Ironisnya, fungsi itu tak ada di Situng KPU saat ini. “Jadi jika inputer atau verifikator memasukkan angka ribuan atau jutaan di TPS, angka-angka itu tetap bisa masuk server KPU.”
Dari sisi koreksi, Situng KPU juga dilakukan manual melalui media Whatsapp (WA), tidak melalui sistem.
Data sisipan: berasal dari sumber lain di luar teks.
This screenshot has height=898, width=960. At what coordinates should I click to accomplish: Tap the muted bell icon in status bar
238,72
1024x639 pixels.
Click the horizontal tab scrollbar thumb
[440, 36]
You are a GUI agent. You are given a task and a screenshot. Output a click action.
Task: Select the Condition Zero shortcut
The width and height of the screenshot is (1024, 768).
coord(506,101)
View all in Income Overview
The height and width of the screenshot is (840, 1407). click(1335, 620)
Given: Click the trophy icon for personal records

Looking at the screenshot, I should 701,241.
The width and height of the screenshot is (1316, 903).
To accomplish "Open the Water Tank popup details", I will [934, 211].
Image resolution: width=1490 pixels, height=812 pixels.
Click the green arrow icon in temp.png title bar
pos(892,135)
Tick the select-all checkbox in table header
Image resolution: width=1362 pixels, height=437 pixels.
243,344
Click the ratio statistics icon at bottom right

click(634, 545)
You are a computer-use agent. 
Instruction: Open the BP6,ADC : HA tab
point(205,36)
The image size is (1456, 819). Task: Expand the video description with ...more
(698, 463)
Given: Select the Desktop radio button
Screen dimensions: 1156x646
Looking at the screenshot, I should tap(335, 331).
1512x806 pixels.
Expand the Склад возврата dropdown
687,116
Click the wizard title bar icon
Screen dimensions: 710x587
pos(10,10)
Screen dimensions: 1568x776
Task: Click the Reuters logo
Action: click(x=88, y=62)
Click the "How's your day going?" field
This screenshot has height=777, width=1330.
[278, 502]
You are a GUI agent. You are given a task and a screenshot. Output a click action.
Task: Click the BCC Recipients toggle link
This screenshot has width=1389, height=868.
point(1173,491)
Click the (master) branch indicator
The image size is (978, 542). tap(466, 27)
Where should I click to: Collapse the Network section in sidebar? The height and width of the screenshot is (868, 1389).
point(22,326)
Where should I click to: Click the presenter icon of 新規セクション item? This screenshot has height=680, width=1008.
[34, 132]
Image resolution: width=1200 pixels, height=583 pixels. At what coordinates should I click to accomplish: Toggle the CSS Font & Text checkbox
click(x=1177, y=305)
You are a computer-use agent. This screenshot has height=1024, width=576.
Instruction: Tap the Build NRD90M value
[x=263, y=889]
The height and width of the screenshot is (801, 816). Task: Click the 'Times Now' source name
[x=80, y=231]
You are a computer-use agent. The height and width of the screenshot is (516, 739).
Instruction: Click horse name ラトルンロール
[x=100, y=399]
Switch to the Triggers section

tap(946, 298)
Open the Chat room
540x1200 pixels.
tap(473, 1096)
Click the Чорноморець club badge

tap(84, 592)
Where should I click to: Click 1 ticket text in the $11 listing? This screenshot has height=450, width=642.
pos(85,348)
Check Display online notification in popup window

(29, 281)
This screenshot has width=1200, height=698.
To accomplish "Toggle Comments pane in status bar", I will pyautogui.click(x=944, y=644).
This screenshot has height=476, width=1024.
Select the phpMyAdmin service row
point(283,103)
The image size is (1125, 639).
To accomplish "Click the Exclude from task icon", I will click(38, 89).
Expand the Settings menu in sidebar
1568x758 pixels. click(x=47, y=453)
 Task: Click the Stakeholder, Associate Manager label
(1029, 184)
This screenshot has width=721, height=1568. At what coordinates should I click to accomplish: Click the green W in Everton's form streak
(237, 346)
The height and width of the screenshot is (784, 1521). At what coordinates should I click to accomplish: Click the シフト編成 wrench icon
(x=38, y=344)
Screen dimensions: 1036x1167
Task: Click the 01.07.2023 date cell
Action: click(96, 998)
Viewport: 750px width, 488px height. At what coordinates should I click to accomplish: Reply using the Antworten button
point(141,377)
Maka tak aneh jika hingga saat ini masih ditemukan ratusan, bahkan ribuan kasus salah input dalam Situng KPU.
22) Jika tak ada WA dari pusat pada inputer atau verifikator di KPU daerah maka tak terjadi koreksi. #SitungKPUCacat
— Fadli Zon (@fadlizon) May 5, 2019
- Data Tak Dilengkapi C1
Kelemahan kedua, dalam proses input masih ada data yang tak dilengkapi hasil scan lembar C1. Info dari KPU, kata Fadli, sempat ada sekitar 1 juta file tanpa pindaian C1. Hal tersebut disebabkan kapasitas penyimpanan data pada sistem yang telah penuh. Alhasil, memori tak bisa menampung file yang dikirim dari KPU daerah.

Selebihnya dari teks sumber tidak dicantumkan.